● What to work on: On how many lines of these entries does the word "will" occur? State the number alone.

● Excerpted data:

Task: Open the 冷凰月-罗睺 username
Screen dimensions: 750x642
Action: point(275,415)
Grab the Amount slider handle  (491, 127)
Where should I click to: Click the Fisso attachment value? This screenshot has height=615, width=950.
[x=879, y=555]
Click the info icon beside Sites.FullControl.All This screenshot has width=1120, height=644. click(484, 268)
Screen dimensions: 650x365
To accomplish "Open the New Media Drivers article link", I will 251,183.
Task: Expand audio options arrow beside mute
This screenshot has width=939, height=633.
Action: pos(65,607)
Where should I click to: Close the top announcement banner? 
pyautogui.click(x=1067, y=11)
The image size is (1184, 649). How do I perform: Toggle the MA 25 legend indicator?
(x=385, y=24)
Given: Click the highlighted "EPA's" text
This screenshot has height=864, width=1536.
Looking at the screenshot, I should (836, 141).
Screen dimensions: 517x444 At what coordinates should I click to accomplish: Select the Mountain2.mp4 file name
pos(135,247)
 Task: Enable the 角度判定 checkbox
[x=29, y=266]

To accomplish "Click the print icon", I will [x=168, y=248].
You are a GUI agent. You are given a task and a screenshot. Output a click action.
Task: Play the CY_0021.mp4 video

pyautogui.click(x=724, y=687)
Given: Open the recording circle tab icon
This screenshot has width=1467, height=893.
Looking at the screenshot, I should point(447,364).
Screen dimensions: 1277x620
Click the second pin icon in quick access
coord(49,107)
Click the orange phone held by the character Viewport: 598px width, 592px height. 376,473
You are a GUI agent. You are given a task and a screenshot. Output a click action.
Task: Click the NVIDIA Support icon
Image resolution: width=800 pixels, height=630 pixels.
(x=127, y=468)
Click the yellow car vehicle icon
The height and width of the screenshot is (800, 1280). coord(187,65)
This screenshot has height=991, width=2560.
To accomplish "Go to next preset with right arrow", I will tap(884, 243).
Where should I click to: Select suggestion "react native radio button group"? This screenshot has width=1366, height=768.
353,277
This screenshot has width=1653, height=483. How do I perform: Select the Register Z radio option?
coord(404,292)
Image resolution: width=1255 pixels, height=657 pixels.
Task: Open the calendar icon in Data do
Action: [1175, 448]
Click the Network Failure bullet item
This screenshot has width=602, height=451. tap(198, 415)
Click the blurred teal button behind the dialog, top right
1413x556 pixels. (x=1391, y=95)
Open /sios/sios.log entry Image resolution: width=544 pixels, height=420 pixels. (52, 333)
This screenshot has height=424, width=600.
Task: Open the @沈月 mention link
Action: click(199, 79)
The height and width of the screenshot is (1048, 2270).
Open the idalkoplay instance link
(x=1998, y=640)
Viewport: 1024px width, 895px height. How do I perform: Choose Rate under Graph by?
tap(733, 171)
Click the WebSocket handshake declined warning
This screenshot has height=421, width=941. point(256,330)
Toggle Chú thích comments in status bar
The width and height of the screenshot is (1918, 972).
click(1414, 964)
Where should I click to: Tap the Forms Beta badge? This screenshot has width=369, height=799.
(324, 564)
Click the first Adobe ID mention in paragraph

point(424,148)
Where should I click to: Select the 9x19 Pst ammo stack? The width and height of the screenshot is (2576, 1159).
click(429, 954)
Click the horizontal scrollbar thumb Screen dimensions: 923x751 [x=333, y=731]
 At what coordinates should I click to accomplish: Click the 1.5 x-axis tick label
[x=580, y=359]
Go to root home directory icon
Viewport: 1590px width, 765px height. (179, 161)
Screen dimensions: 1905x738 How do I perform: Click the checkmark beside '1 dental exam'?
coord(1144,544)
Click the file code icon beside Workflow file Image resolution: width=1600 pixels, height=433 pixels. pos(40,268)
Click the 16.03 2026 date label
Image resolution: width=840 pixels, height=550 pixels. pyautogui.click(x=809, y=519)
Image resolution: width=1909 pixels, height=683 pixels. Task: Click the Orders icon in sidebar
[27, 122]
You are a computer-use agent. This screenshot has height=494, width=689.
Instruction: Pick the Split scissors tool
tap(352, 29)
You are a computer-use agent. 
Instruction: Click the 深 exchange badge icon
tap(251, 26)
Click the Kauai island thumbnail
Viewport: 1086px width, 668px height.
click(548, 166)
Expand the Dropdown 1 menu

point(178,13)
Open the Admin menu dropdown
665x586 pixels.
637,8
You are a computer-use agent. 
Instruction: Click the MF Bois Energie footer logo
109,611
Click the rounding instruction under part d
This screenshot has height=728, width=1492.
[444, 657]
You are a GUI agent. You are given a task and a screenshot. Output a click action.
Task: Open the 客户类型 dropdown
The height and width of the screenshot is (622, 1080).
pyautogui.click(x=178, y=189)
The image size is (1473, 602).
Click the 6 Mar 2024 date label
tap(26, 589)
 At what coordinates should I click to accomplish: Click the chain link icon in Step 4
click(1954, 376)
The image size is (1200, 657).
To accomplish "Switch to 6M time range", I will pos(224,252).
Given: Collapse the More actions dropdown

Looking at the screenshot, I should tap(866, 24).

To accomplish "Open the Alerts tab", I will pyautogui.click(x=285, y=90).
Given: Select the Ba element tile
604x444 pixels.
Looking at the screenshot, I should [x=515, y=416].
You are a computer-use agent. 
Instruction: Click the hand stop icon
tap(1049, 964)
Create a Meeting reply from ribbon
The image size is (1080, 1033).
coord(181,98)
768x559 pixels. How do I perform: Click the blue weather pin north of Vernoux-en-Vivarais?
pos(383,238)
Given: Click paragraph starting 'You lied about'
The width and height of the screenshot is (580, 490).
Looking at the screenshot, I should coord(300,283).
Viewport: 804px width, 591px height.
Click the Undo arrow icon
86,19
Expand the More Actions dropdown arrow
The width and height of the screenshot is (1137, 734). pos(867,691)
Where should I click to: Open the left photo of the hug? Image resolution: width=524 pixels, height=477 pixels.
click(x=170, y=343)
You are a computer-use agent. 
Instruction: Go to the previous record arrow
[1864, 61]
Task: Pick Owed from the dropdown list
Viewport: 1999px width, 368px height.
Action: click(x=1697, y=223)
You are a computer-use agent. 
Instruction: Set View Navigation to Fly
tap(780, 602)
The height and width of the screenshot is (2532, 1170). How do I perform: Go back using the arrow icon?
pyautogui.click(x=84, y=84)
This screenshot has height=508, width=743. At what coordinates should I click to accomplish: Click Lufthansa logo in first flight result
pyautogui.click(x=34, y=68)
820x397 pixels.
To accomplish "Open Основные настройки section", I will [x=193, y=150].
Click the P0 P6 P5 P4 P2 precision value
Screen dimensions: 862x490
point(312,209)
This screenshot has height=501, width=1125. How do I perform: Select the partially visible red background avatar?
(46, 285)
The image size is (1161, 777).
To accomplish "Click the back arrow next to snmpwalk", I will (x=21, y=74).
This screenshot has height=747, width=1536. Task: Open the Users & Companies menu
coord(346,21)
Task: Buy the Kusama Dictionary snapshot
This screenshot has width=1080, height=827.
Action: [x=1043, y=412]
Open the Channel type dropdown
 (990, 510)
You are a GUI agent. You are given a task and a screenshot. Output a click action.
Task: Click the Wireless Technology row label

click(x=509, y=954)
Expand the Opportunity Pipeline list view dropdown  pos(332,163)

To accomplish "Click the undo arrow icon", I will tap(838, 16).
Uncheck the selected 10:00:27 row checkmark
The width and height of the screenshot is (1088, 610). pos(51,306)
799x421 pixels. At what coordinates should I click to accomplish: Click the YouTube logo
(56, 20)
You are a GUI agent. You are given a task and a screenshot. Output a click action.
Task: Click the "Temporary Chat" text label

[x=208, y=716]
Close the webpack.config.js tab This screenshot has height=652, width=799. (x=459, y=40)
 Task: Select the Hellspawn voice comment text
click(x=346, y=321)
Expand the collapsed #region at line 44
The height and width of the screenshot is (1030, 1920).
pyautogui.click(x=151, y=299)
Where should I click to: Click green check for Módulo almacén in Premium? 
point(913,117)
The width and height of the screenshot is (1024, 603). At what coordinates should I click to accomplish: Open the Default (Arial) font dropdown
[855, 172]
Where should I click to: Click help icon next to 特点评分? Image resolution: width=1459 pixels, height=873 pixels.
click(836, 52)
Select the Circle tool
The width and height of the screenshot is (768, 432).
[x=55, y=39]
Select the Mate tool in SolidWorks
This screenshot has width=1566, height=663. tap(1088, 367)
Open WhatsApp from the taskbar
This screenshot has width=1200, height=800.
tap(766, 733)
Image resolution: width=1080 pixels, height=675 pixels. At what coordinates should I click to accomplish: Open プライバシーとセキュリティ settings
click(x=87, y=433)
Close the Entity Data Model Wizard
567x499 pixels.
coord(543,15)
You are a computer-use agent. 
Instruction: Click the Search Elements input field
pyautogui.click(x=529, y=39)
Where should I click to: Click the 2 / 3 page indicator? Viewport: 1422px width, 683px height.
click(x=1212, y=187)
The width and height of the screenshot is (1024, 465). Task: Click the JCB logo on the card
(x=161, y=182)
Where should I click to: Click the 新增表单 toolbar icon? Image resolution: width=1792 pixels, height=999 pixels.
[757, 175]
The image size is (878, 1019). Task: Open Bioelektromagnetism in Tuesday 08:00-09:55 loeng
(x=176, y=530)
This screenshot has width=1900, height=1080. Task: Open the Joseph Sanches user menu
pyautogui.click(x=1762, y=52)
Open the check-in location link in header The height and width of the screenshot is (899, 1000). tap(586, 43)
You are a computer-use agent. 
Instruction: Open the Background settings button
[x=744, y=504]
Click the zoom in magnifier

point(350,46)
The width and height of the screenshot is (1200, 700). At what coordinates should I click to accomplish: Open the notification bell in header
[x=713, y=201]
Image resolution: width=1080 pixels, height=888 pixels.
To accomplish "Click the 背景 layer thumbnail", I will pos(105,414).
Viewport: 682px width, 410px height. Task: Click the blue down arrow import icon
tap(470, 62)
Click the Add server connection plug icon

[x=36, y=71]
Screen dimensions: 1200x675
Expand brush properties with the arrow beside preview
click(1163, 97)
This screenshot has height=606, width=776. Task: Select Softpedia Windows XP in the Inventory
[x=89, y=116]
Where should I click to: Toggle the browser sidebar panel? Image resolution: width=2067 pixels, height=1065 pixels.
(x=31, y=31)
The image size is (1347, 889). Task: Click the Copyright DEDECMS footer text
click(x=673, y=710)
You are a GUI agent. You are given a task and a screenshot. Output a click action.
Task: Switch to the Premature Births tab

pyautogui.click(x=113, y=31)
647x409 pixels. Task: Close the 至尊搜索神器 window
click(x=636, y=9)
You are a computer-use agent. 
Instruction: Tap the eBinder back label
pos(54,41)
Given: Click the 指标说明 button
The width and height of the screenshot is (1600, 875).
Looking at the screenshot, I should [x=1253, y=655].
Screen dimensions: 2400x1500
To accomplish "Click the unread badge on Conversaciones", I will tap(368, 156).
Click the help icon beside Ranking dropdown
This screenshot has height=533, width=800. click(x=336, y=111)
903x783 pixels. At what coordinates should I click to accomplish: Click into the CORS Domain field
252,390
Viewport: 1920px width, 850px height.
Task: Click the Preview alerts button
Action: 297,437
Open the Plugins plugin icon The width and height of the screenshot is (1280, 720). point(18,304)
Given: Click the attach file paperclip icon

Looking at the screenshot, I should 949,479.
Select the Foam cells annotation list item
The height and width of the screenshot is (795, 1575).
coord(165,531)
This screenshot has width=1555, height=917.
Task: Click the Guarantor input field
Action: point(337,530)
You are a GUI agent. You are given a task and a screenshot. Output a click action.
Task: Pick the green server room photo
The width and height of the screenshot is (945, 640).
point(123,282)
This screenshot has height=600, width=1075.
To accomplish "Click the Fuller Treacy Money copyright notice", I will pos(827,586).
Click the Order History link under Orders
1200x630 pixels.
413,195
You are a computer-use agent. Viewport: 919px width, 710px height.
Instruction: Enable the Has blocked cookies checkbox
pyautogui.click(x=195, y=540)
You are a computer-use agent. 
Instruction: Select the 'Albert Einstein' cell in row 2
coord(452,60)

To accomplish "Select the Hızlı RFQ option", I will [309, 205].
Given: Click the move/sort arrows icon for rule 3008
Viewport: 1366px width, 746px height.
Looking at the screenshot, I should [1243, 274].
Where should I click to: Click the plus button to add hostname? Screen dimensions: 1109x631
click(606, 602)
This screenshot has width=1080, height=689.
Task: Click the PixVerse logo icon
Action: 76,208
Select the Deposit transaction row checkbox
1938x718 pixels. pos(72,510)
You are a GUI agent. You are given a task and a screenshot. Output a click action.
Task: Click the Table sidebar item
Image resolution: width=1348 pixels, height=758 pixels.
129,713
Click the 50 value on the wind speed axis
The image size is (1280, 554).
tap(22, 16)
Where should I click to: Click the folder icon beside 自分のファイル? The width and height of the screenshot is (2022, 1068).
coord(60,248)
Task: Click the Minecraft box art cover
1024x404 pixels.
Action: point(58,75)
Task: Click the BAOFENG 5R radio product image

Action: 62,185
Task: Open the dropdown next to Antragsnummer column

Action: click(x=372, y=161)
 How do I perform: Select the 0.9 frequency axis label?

● Written answer: 12